Sh200bn spent on importing food available locally, PS says
‘Importers are the ultimate gainers and will use any technique to convince you that for instance, Galana [irrigation scheme], cannot work’
Kenyans spend about Sh200 billion every year to import food that can be produced locally.
The large import bill denies the country close to one million new jobs, Irrigation PS Mwangi Nduati has said.
He said Kenya requires massive investment in irrigation projects to stop the drain.

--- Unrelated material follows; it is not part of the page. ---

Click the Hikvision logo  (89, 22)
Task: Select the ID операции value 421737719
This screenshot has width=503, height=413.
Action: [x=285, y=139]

The ministry plans to build 14 dams at a cost of Sh389 billion and create more than 2.5 million jobs, the PS told the Star. “The other problem with food importations is that it strips people of their earnings and savings. You are basically working for the countries that grow your food,” he said.
The ministry is seeking funds for the dams, which will be built progressively and irrigate close to one million acres.
“The current target is to irrigate 50,000 acres every year, but we aren’t hitting the target yet due to lack of funds,” he said.
Independent research shows the average Kenyan meal has ingredients that have travelled approximately 1,000km from the farm to the table.
Nduati said food importers are the biggest beneficiaries of this situation.
“Importers are the ultimate gainers and will use any technique to convince you that for instance, Galana [irrigation scheme], cannot work,” he said. “Galana produces 30 bags of maize per acre. That’s nearly double the national average of 18 bags per acre,” the PS said.
Nduati urged Parliament to allocate more money to irrigation projects, adding that agriculture receives only two per cent of the entire national budget.
The PS, who was appointed by President Uhuru Kenyatta late last year, brought to government a wealth of experience as a senior water and sanitation specialist at the World Bank Group’s Water and Sanitation Programme for more than 10 years.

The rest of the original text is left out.